Сопротивление — вот зерно образа. Со¬хранить себя, сохранить свое человеческое «я». И хоть он вытягивает носок, и по уставу затянут ремень, и на все пуговицы застегнут мундир, нет покорности в его фигуре, нет старания. Только тело послушно выполняет команды. А мысли его далеко отсюда. Он вне уставов, приказов, интересов казармы. Он живет в своем, обособленном мире. Бондарчук, может быть, интуитивно нашел здесь важнейшую черту духовной жизни российской интеллигенции середины прошлого века; особую форму сопротивления, которую Герцен определил как «внутреннее освобождение» в эпоху страшного гнета. Шевченко Здесь не декламирует стихи, не произносит романтических монологов, не сокрушается бедствиями людей. Просто молча стоит. Но один этот кадр стоит всего предыдущего.
Ощущение пережитого не покидает Шевченко-Бондарчука ни на секунду. Страшные годы солдатчины все время идут за ним, как бы подчеркивая его нравственную силу, его несдавшийся ум. Центральной в этом смысле для понимания образа Шевченко явилась сцена у офицеров.

Среди пьяного, отупевшего сброда в офицерских мундирах, решившего позабавиться над поэтом, появляется Шевченко. Он весь подобран, весь настороже, он понимает все. Поначалу он говорит спокойно, задумчиво, кажется, хочет разрядить обстановку, уговорить не трогать его. И вдруг взрывается. Он, конфирмированный солдат, чья жизнь зависит от каждого из этих людей, бросает им вызов, хлещет словами по мордам, опухшим от пьянства. «Когда, по воле злой судьбы, я приехал в этот богоспасаемый форт, — тяжело, гневно говорит он, — мне казалось, — что в этом сборище оторванных от мира и цивилизации людей находятся худшие экземпляры распространенного на Руси офицерского сословия». Среди офицеров возмущение. Они надвигаются, готовы броситься. Шевченко встает. Взглядом он точно отбрасывает эту стаю. «Мне казалось!» — подчер¬кивает он. Только казалось, а на самом деле все иначе — так можно его понять. И уже формально к этой саркастической формуле не придерешься. Он стоит, чуть подавшись вперед, — сухой, бешеный, неистребимый, — и в глазах его отсветы аввакумова огня.

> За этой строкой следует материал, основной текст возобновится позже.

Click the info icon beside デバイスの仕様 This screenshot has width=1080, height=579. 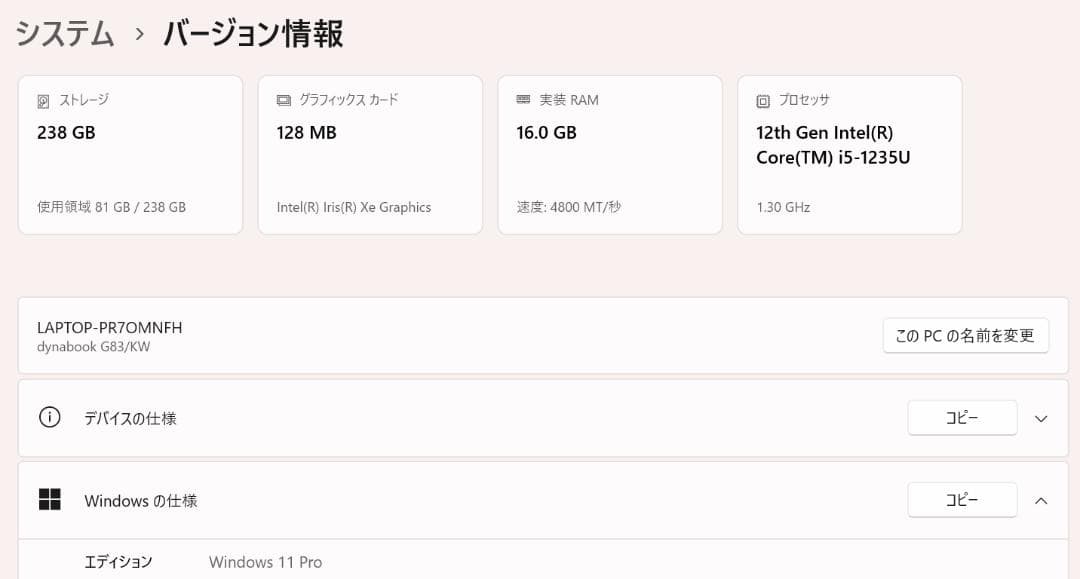coord(50,418)
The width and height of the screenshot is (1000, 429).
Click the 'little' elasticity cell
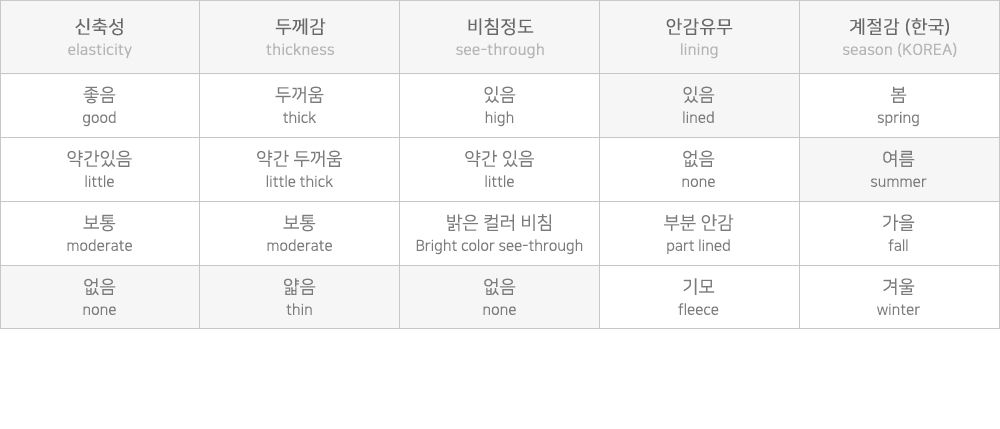coord(99,170)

Бондарчук писал, что, когда готовилась эта сцена, было много разногласий и споров. «Я считал, что Шевченко в этой сцене должен предстать величайшим гуманистом, и поэтому его жалость к этим опустившимся, спившимся людям должна быть сильнее, чем приговор над ними. На репетиции Савченко с ужасом констатировал, что Шевченко в этой сцене похож на скорбящего и всепрощающего Христа». Но опасность, конечно, была не только в этих ненужных ассоциациях. Это было бы фальшиво по существу самого образа, судьбы героя. Такой Шевченко, мягкий, добрый, всепрощающий, не мог бы выдержать испытания солдатчины. Он неминуемо сломался бы, утерял бы свою независимость. Здесь нужна была беспощадность оценок, смелость ума.

Но было здесь все же не только осуждение, а то, что поражает в артисте Романове, когда его Федя Протасов в спектакле «Живой труп» пронзительно, растерянно, сокрушенно говорит следователю на допросе: «Как вам не стыдно?!» Вот этот стыд за человека, вернее, боль все время были на втором плане у Бондарчука-Шевченко. И наконец вырывались в его скорбном тосте, заключавшем сцену: «За ваших матерей... которые в муках произвели вас на свет и возложили на вас самые светлые свои надежды».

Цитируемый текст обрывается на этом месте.